Recent literature further supports the severity of zolpidem dependence. Moshfeghinia et al. (2023) described a patient with over 10 years of chronic high-dose zolpidem use, presenting with severe withdrawal manifestations, reinforcing the drug’s potential for long-term dependence and highlighting the need for careful prescribing and monitoring [10]. Together with our case, these reports stress that zolpidem withdrawal can be considered in patients with unexplained seizures or atypical neurological presentations if there is a history of zolpidem use or abuse.
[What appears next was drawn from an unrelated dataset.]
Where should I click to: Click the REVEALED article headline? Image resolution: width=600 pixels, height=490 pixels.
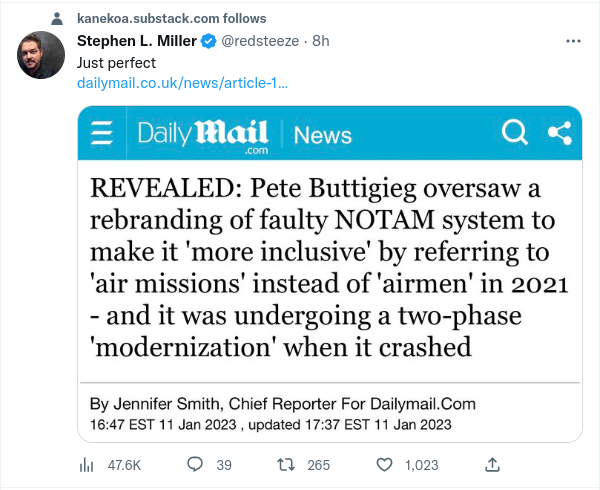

This case reinforces three clinical lessons, which include that zolpidem withdrawal should be considered in patients presenting with acute neurological deficits or seizures, a detailed medication history is vital in differentiating stroke from mimics, and multidisciplinary involvement, including neurology and psychiatry, ensures safe withdrawal management and relapse prevention. What makes it a bit complex is that zopidem actually increases the risk of strokes as per initial research, but more research is needed in this area [11].
Conclusions
Zolpidem withdrawal can precipitate seizures that mimic acute stroke, leading to potential misdiagnosis and inappropriate management. A thorough drug history, particularly regarding hypnotics and sedatives, is essential in acute stroke pathways. Early recognition of withdrawal syndromes, prompt seizure control with benzodiazepines, and structured follow-up with mental health and addiction services are key to improving patient outcomes.